Do you want a non-expiring code that can be kept by (or leaked from) the car hire company or its employees, and be (mis)used to check up on your driver record at some undetermined later date?

I take your point - but being able to pre-generate codes with fixed & limited future validity dates would be better. You could create a stack for sequential hires, if needed, but they wouldn't persist longer than necessary.

Bill Nye's bonkers LightSail spaceship unfurls solar sails at last

Paul Kinsler

Re: Hence momentum is a derivative of energy.

Hmm, not really: energy & momentum have very distinct conservation laws:

http://en.wikipedia.org/wiki/Noether's_theorem

Notably, a perfectly elastic collision can change momenta but not energy. The fact that typical collisions involve both energy and momentum transfer is not quite the point.

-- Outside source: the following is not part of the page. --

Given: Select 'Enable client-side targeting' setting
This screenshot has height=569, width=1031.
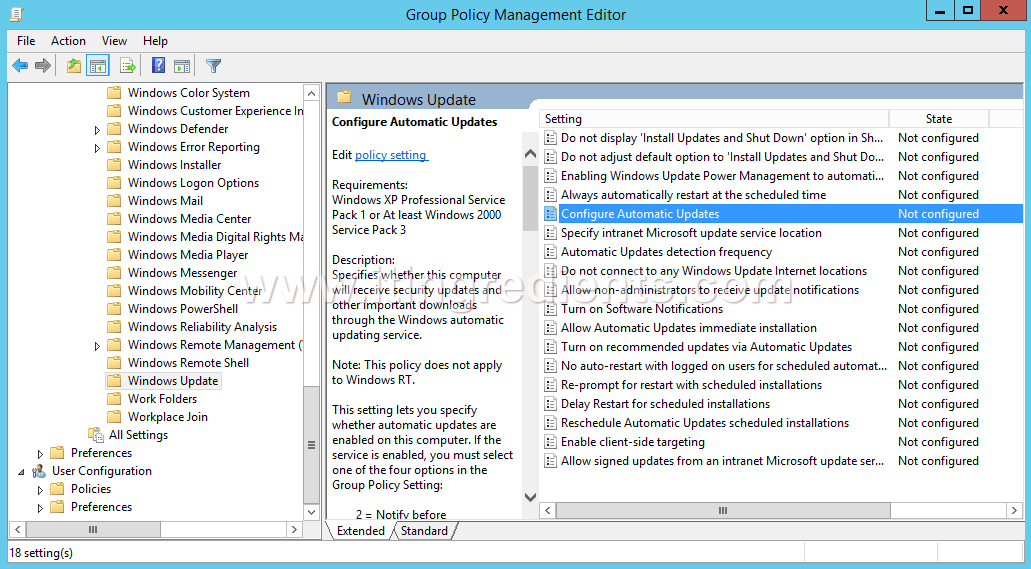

RAF Eurofighter gets a Battle of Britain makeover

Paul Kinsler

Re: What devious weapon requires a tank full of gravity?

If you think that's bad, wait til it points its Entorpy Ray at you :-)

Chap mines Bitcoin with PUNCH CARDS and ancient mainframe

Paul Kinsler

Re: Did he feel bored one day?

Nah. If he'd been bored, he'd have tried it using an abacus :-)

Mobiles at school could be MAKING YOUR KID MORE DUMBER

Paul Kinsler

Re: Another thing entirely is to ban mobile phones in class and enforce the ban.

Read the article: they take into account estimated compliance rates.

Paul Kinsler

Re: Hmm

See fig.2, with 95% confidence limits indicated.

Google DOG WHISTLING fails to send URLs across the room

Paul Kinsler

Re: I can see it now...

... and just think of those offices/workspaces with some radio station playing in the background...

Metadata scope creep sees Border Force ask for access

Paul Kinsler

Re: People think Arachnaphobia was a fictional film

.... a fictional film that used Avondale spiders from New Zealand, I could add. Although Australian spiders may be more deadly, apparently they lack the "star appeal" of large, sociable spiders from the other side of the Tasman.

Look out, law abiding folk: UK’s Counter-Extremism Bill slithers into view

Paul Kinsler
Joke

Define 'extremist'.

How about this: "Anyone who can be found using the method of Lagrange multipliers". Women who have had children are a case in point: they might be an Extremum.